The Papaya on the Windowsill
Maya stood in the breakroom, staring at the papaya that had been ripening on the windowsill for three weeks. No one had claimed it. No one had cut it open. It just sat there, yellowing, softening, a silent witness to their collective exhaustion.
"You look like a zombie," Sarah said, leaning against the counter. Her box of personal items was packed—corporate-branded water bottle, framed photos, the succulent that had survived on fluorescent light and neglect. "You haven't slept since the merger announcement."
Maya rubbed her eyes. "I'm fine. Just bearing the weight of existence, you know?"
"No, I don't know." Sarah's voice softened. "That's why I'm leaving. I can't do this anymore. None of us can."
They'd been friends for four years—surviving layoffs together, drinking cheap wine in the parking garage after quarterly reviews, sharing secrets in the stairwell. Now Sarah was choosing to escape the zombie life they'd both been living, and Maya was staying behind.
"Remember when you brought that papaya in?" Maya asked suddenly. "You said you were going to eat it for breakfast every morning. Be healthy. Start fresh."
Sarah looked at the fruit, then at Maya. "I forgot about it. I think I was hoping it would never ripen. That we'd never have to face what comes after."
The fluorescent lights buzzed overhead. Outside, rain streaked the windows in blurred rivers of gray. Water had been gathering in Maya's eyes all week, held back by stubborn pride and the fear that if she started crying, she might never stop.
"You could come too," Sarah said quietly. "There's nothing keeping you here except habit."
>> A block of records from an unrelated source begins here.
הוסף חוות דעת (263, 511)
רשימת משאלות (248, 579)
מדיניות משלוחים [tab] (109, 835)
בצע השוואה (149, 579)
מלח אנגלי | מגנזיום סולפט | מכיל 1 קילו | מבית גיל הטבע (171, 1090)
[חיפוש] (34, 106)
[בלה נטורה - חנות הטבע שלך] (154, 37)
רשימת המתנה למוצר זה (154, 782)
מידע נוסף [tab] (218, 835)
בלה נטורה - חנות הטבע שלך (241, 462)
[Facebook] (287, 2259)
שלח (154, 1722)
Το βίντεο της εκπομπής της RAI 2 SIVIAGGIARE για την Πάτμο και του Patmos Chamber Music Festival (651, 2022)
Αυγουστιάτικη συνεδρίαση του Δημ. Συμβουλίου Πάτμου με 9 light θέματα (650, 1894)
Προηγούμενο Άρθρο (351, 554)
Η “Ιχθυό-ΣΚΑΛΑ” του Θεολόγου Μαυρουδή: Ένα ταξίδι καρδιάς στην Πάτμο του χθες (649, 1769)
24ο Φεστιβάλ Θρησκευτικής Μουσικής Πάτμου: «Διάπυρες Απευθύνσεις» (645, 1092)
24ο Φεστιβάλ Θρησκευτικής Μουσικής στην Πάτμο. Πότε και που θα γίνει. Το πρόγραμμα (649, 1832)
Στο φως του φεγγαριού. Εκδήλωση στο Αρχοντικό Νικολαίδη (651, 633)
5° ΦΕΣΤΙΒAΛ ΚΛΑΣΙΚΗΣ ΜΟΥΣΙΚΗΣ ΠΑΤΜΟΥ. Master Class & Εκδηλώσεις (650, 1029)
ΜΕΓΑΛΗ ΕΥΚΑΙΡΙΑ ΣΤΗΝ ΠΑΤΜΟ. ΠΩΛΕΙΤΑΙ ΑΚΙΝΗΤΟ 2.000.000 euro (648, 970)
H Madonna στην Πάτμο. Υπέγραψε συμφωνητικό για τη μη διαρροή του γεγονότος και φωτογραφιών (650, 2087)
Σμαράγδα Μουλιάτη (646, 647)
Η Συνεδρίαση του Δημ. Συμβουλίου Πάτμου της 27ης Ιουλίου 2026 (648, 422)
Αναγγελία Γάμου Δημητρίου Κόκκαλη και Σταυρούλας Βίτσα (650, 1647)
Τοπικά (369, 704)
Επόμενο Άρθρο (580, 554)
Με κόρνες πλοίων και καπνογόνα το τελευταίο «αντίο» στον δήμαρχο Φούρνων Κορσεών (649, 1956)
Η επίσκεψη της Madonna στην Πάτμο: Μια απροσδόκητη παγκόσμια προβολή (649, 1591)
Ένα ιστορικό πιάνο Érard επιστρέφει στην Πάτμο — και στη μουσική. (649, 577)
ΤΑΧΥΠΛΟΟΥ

Maya looked at the papaya, at Sarah, at the corporate art on the walls—abstract shapes that meant nothing and cost everything. She thought about the debt, the fear, the way she'd been moving through her days like sleepwalkers in a graveyard shift.
"I can't," she said. "Not yet."
Sarah nodded, as if she'd expected this. She picked up her box. "Then at least eat the papaya before it rots. Don't let it go to waste like everything else."
The door clicked shut behind her. Maya stood alone in the breakroom, the papaya soft and heavy in her hand, its skin suddenly yielding to her touch. Outside, the rain kept falling, drowning the world in gray. She cut into the fruit, orange and perfect and alive, and for the first time in months, she tasted something real.